I recall one preserve was Auburn Heighs Preserve which I suppose is now Auburn State Park on the Delaware side. The trail went through some wide open fields and went very close to the state line following the arc boundary. There were little concrete or stone post markers out through the middle of fields denoting the state line.
We came off of the property to the road next to a giant victorian mansion and the Marshall Steam museum. There was so much here I was blown away. We could spend a lot more time there. We didn't even get to seeing the museum, or the miniature train they have running through a tunnel, although Shelly went into the tunnel.
We followed a road past the old Yorklyn Paper Mills which looked abandoned, along the Red Clay Creek, and then out along Benge Road past the DuPont School.
The trail followed roads down through Hockessin, past a cemetery and historic Friends Meeting House,  and then through Swift Park which had some paved trails. 
The trail followed some railroad tracks, and then crossed Valley Road. It then followed the railroad grade west. This was part of the Landenberg Branch of the Baltimore and Ohio Railroad. Another one to come back to and explore. It continued to Landenberg where it had a junction with the former Pomeroy Railroad, which the Mason Dixon Trail follows further south.
The trail turned through a development and then reached Southwood Road where it turned left.

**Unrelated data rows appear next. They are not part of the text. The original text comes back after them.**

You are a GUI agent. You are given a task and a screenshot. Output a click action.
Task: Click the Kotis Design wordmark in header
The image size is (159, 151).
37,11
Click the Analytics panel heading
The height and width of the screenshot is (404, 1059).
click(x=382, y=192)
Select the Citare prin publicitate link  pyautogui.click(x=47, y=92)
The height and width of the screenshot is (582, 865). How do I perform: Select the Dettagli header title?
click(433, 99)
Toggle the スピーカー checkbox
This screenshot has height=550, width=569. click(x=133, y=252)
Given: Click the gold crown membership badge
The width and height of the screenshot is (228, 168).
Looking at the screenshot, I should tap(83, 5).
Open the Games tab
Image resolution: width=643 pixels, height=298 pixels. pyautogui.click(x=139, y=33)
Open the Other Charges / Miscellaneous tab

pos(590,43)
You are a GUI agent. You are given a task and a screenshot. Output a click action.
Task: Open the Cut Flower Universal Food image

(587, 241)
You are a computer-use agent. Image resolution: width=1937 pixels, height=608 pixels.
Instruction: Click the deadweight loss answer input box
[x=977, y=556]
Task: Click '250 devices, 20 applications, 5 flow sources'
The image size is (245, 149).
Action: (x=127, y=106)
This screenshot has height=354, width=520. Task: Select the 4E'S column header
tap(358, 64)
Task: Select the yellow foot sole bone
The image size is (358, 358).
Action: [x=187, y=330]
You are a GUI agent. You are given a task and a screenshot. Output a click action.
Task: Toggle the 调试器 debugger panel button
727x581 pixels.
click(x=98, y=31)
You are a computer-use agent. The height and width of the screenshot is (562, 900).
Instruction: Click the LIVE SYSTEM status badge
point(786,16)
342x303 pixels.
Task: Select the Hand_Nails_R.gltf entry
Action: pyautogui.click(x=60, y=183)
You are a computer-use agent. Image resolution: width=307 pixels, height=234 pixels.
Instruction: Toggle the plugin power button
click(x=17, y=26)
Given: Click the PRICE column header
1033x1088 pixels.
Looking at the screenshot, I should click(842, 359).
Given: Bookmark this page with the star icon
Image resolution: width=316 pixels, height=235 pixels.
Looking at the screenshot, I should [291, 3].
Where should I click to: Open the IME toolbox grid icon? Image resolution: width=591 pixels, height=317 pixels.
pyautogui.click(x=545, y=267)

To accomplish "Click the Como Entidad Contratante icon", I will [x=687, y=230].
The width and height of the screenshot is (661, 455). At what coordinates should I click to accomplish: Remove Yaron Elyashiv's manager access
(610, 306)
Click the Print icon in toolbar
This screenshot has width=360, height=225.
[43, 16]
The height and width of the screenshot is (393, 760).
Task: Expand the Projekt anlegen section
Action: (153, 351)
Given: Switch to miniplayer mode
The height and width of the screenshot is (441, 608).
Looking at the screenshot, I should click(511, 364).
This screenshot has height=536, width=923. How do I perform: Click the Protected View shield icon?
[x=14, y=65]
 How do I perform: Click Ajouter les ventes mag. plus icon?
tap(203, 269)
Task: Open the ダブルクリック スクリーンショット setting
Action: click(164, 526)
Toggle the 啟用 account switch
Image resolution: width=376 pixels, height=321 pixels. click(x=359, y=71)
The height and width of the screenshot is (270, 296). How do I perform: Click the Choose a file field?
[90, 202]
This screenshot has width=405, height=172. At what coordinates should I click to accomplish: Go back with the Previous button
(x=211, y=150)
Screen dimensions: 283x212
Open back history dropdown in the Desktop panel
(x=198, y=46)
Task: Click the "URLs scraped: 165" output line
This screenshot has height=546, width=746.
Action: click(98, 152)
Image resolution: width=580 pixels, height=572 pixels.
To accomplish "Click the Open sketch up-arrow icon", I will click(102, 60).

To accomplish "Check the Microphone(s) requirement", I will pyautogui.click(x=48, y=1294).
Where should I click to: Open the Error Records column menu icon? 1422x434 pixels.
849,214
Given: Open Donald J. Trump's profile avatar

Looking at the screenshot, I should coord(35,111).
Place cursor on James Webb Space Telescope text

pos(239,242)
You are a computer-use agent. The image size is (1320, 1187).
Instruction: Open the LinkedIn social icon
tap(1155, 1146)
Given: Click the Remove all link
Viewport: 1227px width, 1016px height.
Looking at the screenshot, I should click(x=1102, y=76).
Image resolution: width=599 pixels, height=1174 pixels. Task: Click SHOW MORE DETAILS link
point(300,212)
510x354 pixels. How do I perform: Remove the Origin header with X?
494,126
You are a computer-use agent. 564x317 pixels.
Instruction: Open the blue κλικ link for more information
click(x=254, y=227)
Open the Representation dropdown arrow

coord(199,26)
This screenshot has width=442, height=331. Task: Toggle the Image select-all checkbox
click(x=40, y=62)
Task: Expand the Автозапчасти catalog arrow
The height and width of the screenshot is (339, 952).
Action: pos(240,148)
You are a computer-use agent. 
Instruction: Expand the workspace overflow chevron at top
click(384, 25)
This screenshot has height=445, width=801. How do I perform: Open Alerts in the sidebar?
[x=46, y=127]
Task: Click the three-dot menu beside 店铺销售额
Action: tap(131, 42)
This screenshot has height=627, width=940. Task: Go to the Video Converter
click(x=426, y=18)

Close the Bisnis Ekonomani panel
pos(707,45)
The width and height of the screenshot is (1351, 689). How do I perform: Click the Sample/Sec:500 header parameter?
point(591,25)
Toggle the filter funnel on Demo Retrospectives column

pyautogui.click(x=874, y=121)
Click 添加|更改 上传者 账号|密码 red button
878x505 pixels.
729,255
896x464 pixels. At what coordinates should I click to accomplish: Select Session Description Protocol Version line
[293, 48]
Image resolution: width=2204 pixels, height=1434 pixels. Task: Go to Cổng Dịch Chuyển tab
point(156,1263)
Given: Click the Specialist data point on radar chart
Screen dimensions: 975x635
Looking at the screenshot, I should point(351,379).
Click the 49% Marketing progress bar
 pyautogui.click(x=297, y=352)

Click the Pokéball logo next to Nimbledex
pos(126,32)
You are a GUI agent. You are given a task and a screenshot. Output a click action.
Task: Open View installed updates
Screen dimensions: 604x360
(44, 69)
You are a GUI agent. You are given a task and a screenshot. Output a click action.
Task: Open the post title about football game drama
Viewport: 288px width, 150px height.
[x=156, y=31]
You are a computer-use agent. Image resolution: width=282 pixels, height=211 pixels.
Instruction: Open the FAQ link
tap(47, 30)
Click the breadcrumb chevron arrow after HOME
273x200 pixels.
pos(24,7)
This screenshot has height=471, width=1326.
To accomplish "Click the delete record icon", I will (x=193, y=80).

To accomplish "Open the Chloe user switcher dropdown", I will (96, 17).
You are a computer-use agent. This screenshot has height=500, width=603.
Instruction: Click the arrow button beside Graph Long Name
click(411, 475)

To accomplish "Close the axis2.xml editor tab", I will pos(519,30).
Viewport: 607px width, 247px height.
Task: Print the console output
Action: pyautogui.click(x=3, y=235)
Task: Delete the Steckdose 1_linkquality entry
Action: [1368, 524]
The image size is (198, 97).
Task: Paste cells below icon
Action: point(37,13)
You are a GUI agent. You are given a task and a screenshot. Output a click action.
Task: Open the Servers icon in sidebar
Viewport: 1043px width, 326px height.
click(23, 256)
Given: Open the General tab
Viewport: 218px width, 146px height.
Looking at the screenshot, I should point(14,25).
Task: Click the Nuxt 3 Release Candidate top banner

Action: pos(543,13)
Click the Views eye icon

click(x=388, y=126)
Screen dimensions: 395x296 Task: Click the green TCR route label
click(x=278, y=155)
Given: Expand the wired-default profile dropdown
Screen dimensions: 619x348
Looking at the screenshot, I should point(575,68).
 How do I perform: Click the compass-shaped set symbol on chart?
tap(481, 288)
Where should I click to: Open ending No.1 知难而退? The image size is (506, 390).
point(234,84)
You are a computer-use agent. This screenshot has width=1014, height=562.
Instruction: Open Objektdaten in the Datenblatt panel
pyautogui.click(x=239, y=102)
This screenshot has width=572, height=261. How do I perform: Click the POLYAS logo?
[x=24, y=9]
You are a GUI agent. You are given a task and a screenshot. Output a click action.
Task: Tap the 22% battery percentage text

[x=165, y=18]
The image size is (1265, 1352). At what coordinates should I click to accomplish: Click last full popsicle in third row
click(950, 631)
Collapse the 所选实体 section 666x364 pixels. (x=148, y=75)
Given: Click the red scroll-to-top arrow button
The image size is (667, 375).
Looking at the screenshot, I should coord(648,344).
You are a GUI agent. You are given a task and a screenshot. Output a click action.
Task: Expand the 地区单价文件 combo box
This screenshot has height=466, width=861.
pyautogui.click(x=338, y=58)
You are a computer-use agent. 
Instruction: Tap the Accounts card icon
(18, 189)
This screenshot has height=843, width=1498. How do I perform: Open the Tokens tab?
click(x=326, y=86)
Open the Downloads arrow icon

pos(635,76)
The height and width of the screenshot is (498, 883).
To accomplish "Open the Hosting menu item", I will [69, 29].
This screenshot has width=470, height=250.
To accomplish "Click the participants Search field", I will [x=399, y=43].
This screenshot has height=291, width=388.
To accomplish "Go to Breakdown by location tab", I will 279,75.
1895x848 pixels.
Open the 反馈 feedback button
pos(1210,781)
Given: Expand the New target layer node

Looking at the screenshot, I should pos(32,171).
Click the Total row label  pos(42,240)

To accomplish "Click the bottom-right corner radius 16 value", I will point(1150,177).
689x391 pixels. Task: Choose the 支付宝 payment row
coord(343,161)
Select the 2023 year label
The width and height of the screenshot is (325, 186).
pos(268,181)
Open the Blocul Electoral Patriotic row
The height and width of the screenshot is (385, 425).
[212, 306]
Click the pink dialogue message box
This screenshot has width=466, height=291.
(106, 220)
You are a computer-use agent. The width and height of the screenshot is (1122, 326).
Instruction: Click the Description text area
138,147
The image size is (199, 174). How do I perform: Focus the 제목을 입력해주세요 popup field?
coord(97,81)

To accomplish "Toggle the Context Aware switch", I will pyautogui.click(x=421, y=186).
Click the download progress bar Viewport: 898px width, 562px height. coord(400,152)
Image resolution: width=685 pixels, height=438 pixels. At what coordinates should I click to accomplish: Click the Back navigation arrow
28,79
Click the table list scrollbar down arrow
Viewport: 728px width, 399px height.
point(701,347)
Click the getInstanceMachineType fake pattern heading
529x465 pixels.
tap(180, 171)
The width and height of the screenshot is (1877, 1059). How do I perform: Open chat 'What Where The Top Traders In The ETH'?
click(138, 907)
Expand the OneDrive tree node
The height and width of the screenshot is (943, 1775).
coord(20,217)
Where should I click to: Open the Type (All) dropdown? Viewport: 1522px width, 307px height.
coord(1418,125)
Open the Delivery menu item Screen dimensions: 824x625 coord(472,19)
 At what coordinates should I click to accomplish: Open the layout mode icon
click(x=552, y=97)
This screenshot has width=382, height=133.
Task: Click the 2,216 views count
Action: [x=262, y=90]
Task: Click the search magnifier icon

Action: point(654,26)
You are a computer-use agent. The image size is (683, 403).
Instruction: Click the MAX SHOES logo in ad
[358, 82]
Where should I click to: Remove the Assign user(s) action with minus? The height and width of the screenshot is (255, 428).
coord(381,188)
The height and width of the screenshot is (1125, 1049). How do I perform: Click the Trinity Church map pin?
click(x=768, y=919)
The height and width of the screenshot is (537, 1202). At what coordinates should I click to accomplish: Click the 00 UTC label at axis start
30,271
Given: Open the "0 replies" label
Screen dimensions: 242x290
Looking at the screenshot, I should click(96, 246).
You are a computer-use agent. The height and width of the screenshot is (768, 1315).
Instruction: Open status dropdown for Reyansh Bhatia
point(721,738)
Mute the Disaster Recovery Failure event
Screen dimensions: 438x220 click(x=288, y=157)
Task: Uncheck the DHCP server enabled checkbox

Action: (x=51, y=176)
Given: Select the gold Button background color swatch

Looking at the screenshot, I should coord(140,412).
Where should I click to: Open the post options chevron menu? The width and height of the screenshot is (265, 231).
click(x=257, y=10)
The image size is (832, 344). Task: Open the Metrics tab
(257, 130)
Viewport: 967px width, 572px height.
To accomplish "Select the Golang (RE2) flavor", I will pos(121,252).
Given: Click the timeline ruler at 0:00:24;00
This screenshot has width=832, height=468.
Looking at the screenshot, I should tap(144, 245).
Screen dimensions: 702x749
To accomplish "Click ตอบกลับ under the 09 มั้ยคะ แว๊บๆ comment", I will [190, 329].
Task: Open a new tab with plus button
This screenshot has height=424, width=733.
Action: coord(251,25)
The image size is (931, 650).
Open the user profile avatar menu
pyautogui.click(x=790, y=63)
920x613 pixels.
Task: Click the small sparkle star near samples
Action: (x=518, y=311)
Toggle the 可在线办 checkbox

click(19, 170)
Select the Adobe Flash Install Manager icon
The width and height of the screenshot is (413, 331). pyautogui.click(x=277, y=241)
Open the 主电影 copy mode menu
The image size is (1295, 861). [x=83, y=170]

The trail took us on Buttonwood Road to Broad Run Road. I have to look at maps more closely, because we went along Somerset Lake, and the old railroad might have crossed within view on a causeway, and I didn't know what I was looking at.
From there, we headed into the White Clay Creek Preserve, the PA side.
The trail cut into the woods and soon followed part of the Newark and Pomeroy Railroad, nicknamed the "Pumpsie Doodle". It later became part of the Pennsylvania Railroad.
On the final stretch into the London Tract, the trail was on and off of the old railroad grade. That switched sides of the creek and all of the bridges are gone. It is amazing that this creek, which is obviously prone to flooding, had so many bridges and grades within the flood plain. It was no wonder it was abandoned early. Even the bridge piers we saw were sinking into the surface of the creek. 

I really loved this section of the trail, and there are so many more side trails that I could probably milk at least three hikes out of this covering all of the connections. That will be the plan as the series on the Mason Dixon Trail from the west reaches other points of interest.